I've been lurking in this great thread from day 1 and thought I would throw out our current situation:
38 years old, wife, two kids
We have an a contingent offer to buy G547766 for $173K
Link to MLS
Not a great price but a little lesser home in same development sold for $176K this past summer.
Offer contingent on selling our home listed at $120-130K. We get 1% of the 173K because we listed with agent that is selling the home we want.
Its a simple "move up in house" issue. The market pretty soft here and we can't get our home sold. We have it listed with an agent who is marketing the heck out of it (cable, newspapers, open houses).
Our current home has $76K remaining on a 5%, fifteen-year mortgage. PITI of $1000. We currently are knocking off $400 from principle a month.
5% is pretty cheap money.
We currently only have about $10,000 in cash to play with. Should we try to rent our current home to keep the 5% money? I figure we could only rent it for $800/month so its a negative cash flow situation. I certainly wouldn't buy this place to rent out as an investor.
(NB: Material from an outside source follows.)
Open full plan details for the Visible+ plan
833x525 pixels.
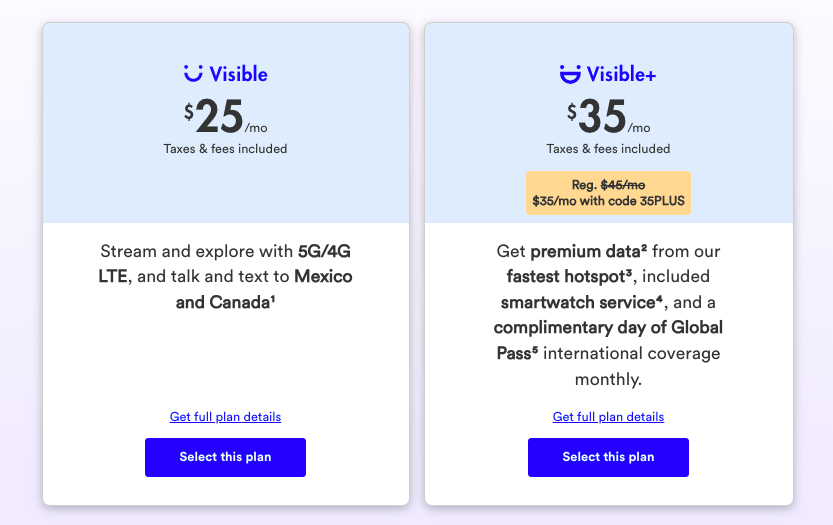[x=608, y=417]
Still, after considering 10-15% in vacancy and maintenance it might be worth it.
Downside is taxes go way up as its no longer owner-occupied. Also, the mortgage on new home would be $300 more a month since we would be putting less down. I think we should be able to swing the $600/month difference from what we are currently trying to accomplish. Credit scores just north of 800.
1. We would be paying $7200 year ($300 extra per month on home we are buying plus $300 negative cash flow on current home) for 13 years to own a $150,000 house assuming slight (2%) appreciation.
2. We have very little in retirement savings (20-30K).
3. No college savings for the kids yet.
4. Could be a way to have a little nestegg for when we retire.
5. Headache costs to rent out must be applied.
6. Depreciation has to be considered... no clue what this would net us.
7. Capital gains after 13 yar sale (or have to exchange if possible)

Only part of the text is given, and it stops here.